Kıbrıs’ın işgal bölgesinde bugün hâlâ anadili Rumca olan “Türkler” vardır, tek ülkücü kahvesi de o köydedir!

Ankara’nın buraya atadığı Sömürge Valilerinden Ercüment Yavuzalp anlatır: 1967’de Limnidi’ye gittiğinde anadili Rumca olan “Türk”ü görünce şaşırmış. 1987’de gelen Sömürge Valisi Ertuğrul Kumcuoğlu da Yavuzalp’in bu anısını aktararak, “TRT yayınlarını adanın her yanından izlenebilir hale getirdik” der. Çok yaşa Valim, Türkleştirdin bizi!

Herkesi ve herşeyi Türkleştirme çilesini Türkler hem kendilerine hem de Türkleştirdiklerine yaşatmaya doyamadılar…

Öteki halkları Türkleştirerek zincire vururken kendi kendilerini de zincire vurdular. Ulusların-dillerin-inançların-kültürlerin eşitliği ilkesini inkâr ederek imha ve asimilasyon politikalarıyla herşeyi ve herkesi Türkleştirince ne geçti ellerine?

28 Mayıs 2023 seçimiyle çeyrek asırlık bir “Erdoğan iktidarı”…

Ermeni soykırımı, Anadolu Rumlarının kovulması, Kürtlerle savaş, Kıbrıs işgali, 12 Eylül ile Türkleşe Türkleşe geldiniz bugünlere…

Bu işin daha “lele”sidir…

Bunun daha “lolo”su var…

Bugün hâlâ muhalifler, kendilerini Erdoğan iktidarına zincirleyen “Türkleştirme aklı”ndan kurtulamıyor. Türkleştirmeyin her gördüğünüzü, yeter!

29 Mayıs günü Cumhuriyet Gazetesi seçim sonuçları hakkındaki analiz-haberinde “Yabancı seçmen ülkenin kaderini çizdi. Oy uğruna verilen vatandaşlıklar sonucu değiştirdi. DEVŞİRME OYLAR BELİRLEDİ” dedi.
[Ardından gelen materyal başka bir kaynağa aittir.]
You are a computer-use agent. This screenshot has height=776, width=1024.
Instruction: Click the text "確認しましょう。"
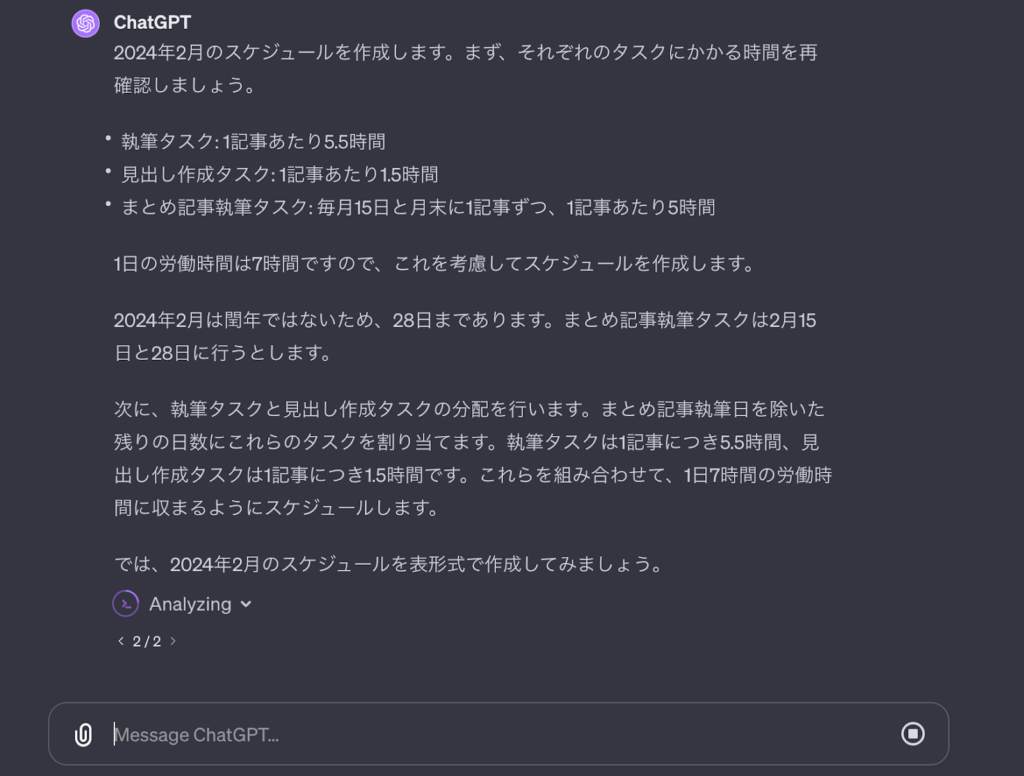pyautogui.click(x=185, y=86)
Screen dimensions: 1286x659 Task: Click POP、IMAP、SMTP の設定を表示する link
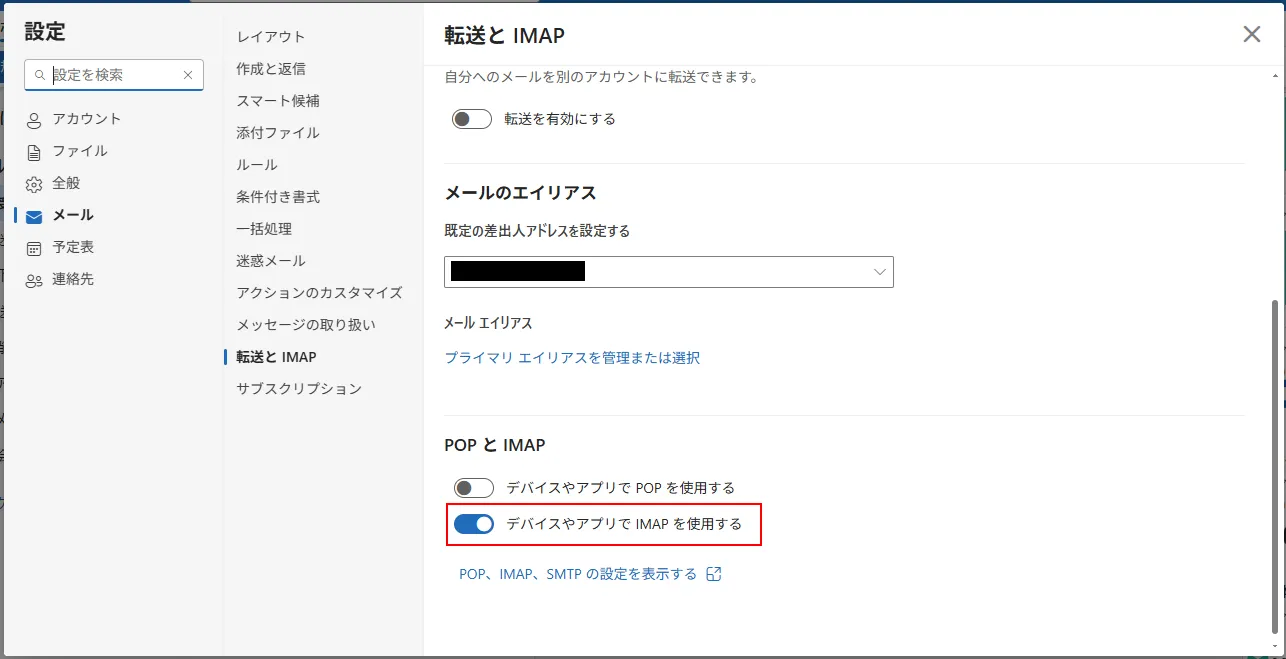pyautogui.click(x=578, y=574)
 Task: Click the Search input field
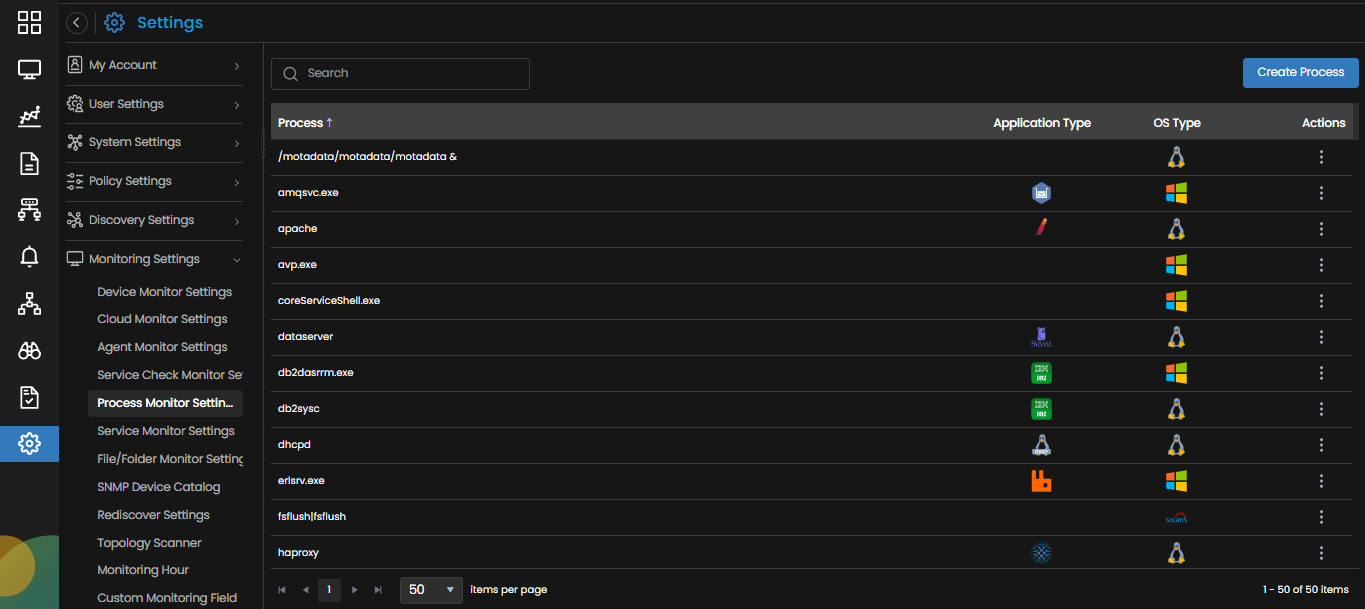point(400,73)
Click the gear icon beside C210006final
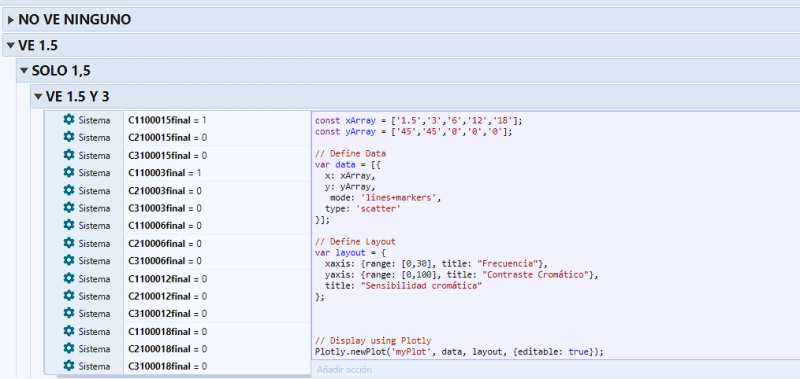 coord(69,243)
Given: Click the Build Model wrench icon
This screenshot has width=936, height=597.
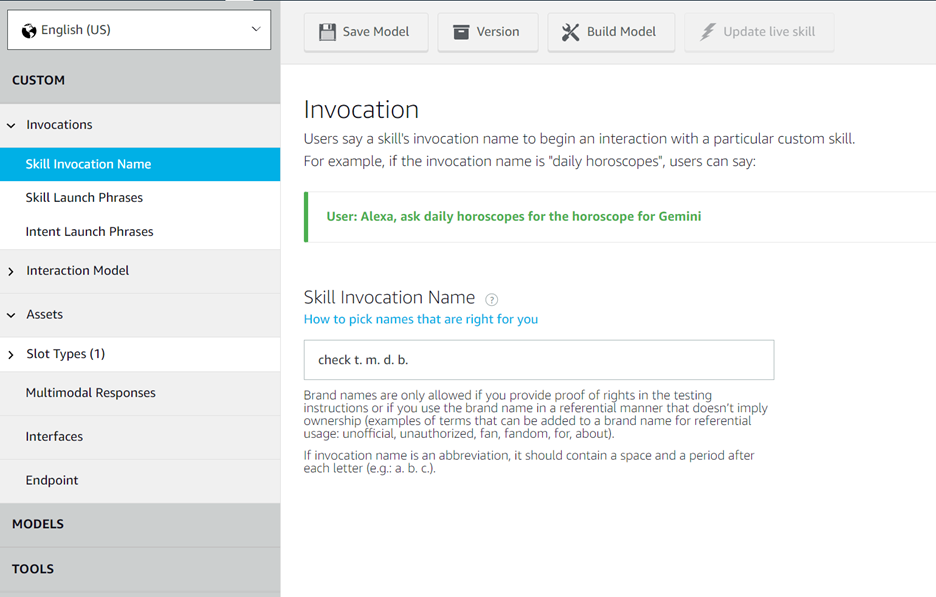Looking at the screenshot, I should pyautogui.click(x=571, y=31).
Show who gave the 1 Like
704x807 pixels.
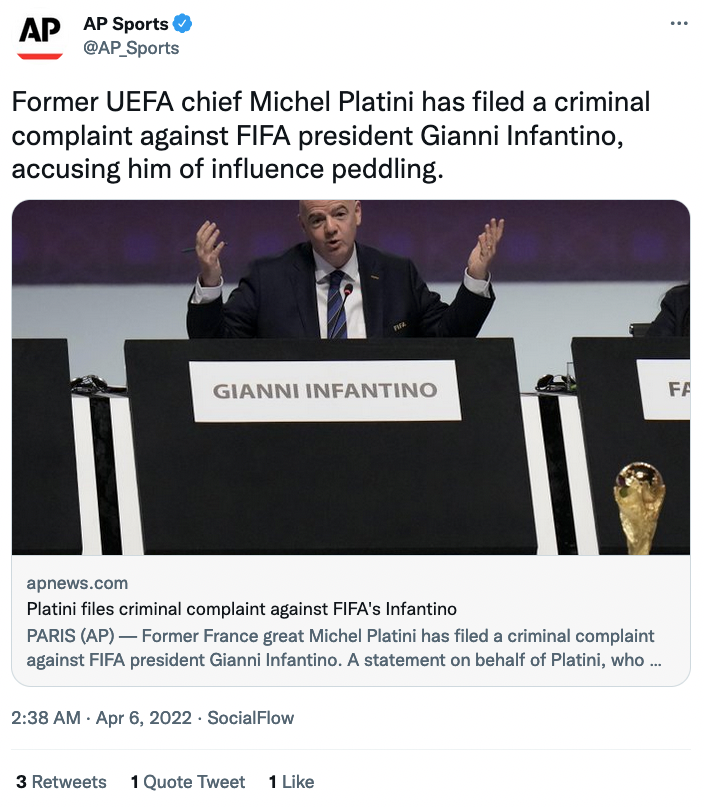pos(291,782)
Cumhuriyet Gazetesi “devşirme oylar” diyor. Bu insanlar devşirme değildir. Arap ulusuna mensuptur, Afgan’dır, İran halkının bir parçasıdır. Bunlar büyük medeniyetlerdir, küçük görülecek uluslar değildirler. Emperyalizmin Yeşil Kuşak Projesi’yle bu coğrafyayı bataklığa dönüştürmesi bu medeniyetleri değersizleştirmez. Neden söylüyorum bunu?

Türk ırkçılığı kendi gözünde değersiz/azınlık/küçük olanı Türkleştirir, dişi onu keser. Osmanlıcılık ise devşirir. Türkçünün “Türkleştirme” dediğine, Osmanlıcı “devşirme” der. Mültecilere “devşirme” demek AKP’nin Osmanlıcı zihniyetine hizmet eder!

Cumhuriyet gazetesi “Sonucu devşirme oylar belirledi” derken kendi ayağına sıkıyor. Devşirme/Türkleştirme sarmalına düşüyor… Oysa Kıbrıs’ta yaşadıklarımızdan haberdar olsalardı “taşıma nüfus” der, kurtulurlardı!

Eskiden Osmanlı tebaası olan ulusların bağımsızlığına hâlâ tahammül edemiyor ve milletler arasındaki biçimsel eşitliği bile Türkleştirme/devşirme politikaları ile inkâr ediyor Türk muhalifleri!

“Öteki”ni Türkleştirme siyaseti Türk’ü zincire vurdu. İmha-inkâr-asimilasyon sarmalı Türkleri esir aldı. Çünkü Marx’ın dediği gibi “Başkasını ezen bir ulus asla özgür olamaz”…

28 Mayıs seçiminde kokusu çıkan “Arap ve Afgan seçmenler” işin “Lele”sidir, bunun daha “Lolo”su var…

Kıbrıslının dediği gibi daha “Lololo”su var!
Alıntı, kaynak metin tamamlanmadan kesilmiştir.